Что ж, я должна самой себе признаться: я многого не додала ребятам в те годы. Это я поняла позднее, когда они, уже совсем взрослые люди, стали приносить мне свои дневники, и кое-кто присылал написанные не тотчас после войны воспоминания. Даже в этих, набросанных уже взрослыми людьми строках вспоминается, например, красота природы вокруг санатория Мцыри, бывшего имения бабушки Лермонтова. О том, что там еще жила и дышала лермонтовская эпоха, – ни полслова. Значит – моя вина. Я ведь наизусть помнила, как помню и сейчас, многое из Лермонтова. Значит – я не собрала своих ребят во Мцыри, не посадила их в кружок, не прочла лермонтовских стихов, не сказала: сначала послушайте музыку слов, потом я переведу вам смысл… Я не читала им Пушкина на площадке Генуэзской башни. И не успевала, да и казалось мне – они должны быть как все, так быстрее усвоят язык, так им будет легче. На душе у меня было спокойно за них: их всех любили, к ним были внимательны, значит – с ними все хорошо. Если, конечно, не считать войны… Помнится, позднее, в Сталинграде, где мы в эвакуации жили в больших классах одной из школ, я вслух для всех обитателей одного из таких классов-комнат читала по-русски избранные мной самой места из «Педагогической поэмы» – чуть ли не единственной книжки, которая была у нас тогда. Читала по-русски, и только вскользь, по просьбе моих ребят останавливалась, чтобы перевести непонятные слова – мне казалось, они уже все понимают, в том числе прелесть «Педагогической поэмы». Понимают, значит – все в порядке. Да еще заставляла их писать диктовки, составленные из самых обиходных фраз, объясняла произношение и правописание и даже, помнится, ставила оценки: никогда не меньше четверки. Мне казалось – зачем же огорчать их тройками и двойками, ведь они и так просыпаются каждое утро с мыслью: война…

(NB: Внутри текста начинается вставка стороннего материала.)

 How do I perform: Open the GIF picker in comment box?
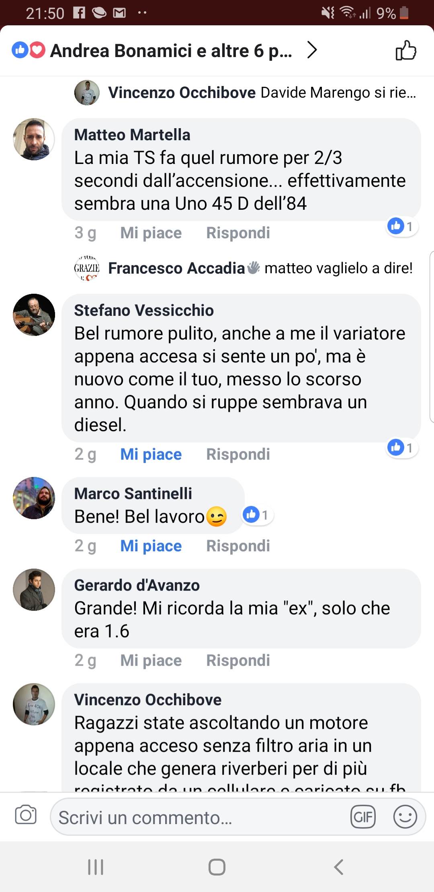tap(363, 817)
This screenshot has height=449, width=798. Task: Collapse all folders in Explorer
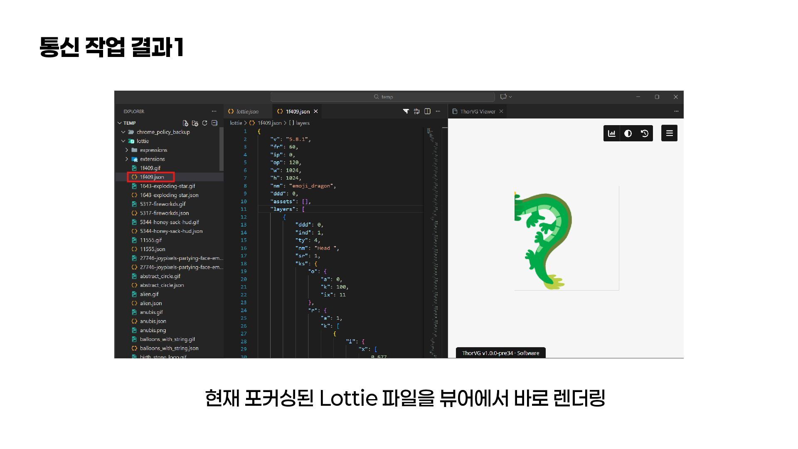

«Если бы юность умела, если бы старость могла» – вот уж верно и на все случаи жизни сказано. Я бы сейчас собрала моих ребят в кружок, я бы почитала им Лермонтова и Пушкина, Ахматову и Бунина, я бы рассказала им все с азов, все – с самого начала, пусть бы они в подлиннике услышали от меня лучшее из русской литературы…
Я того не сделала, или – сделала мало.
Сейчас, конечно, их уже не соберешь для того, чтобы – смешно! – почитать вслух: они давным-давно прочли все в переводах. И я не уверена, что послевоенные переводы были достаточно хороши. И не уверена, что они в полной мере постигли этот важный пласт общечеловеческой культуры – русскую литературу.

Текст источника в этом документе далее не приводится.